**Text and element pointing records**
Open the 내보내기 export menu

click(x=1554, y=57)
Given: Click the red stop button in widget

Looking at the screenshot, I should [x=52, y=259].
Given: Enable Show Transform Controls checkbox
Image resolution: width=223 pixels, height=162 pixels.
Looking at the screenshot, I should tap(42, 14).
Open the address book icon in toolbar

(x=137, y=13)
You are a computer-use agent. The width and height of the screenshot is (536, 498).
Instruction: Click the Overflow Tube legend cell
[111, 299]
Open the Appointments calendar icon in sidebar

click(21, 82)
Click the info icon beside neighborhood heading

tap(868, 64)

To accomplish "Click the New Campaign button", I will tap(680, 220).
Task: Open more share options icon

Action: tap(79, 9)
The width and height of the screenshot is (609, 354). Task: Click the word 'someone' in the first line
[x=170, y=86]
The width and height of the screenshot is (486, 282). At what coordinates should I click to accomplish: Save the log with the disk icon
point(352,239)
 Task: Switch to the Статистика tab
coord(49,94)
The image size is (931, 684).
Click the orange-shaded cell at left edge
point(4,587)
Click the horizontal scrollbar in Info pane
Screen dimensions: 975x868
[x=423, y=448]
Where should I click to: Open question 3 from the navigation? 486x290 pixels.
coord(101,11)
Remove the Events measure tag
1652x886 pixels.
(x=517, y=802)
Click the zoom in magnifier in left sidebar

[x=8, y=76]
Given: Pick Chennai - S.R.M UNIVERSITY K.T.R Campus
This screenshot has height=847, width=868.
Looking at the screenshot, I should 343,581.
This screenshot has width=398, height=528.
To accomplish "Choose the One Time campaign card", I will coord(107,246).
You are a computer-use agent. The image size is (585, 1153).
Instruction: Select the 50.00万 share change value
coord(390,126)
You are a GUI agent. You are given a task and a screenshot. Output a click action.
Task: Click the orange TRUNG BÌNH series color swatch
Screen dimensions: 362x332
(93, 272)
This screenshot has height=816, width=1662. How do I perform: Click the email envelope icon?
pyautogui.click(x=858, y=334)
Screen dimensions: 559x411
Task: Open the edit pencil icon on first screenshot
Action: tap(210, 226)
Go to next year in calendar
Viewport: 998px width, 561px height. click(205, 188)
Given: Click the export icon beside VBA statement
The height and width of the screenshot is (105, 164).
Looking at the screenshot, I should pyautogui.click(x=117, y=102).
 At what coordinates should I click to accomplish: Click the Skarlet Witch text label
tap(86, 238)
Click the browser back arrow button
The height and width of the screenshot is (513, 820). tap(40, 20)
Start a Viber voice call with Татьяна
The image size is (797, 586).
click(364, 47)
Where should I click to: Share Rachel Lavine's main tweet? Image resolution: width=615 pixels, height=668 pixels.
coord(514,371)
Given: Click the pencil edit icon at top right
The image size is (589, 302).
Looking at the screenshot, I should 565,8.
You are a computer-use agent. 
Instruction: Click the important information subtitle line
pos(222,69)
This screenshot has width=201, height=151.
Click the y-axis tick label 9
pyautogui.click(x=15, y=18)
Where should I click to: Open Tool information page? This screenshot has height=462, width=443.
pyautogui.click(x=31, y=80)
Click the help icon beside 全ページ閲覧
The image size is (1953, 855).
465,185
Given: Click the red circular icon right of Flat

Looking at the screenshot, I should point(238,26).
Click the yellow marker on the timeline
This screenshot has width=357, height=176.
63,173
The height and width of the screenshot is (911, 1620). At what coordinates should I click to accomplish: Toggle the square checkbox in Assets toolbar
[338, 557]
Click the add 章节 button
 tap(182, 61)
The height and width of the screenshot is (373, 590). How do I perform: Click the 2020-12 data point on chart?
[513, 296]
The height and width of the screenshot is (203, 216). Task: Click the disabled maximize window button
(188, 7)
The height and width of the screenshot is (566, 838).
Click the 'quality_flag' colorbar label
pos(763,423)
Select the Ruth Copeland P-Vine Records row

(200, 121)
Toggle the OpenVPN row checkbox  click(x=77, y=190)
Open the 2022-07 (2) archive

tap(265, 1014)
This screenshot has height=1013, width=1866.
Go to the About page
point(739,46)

**Instruction**
Repeat the lines of the listing word for word, starting at the line that contains "You are a GUI" and ending at the line that contains "Viewport: 998px width, 561px".

**Result**
You are a GUI agent. You are given a task and a screenshot. Output a click action.
Task: Click the orange TRUNG BÌNH series color swatch
Screen dimensions: 362x332
(93, 272)
This screenshot has height=816, width=1662. How do I perform: Click the email envelope icon?
pyautogui.click(x=858, y=334)
Screen dimensions: 559x411
Task: Open the edit pencil icon on first screenshot
Action: tap(210, 226)
Go to next year in calendar
Viewport: 998px width, 561px height. click(205, 188)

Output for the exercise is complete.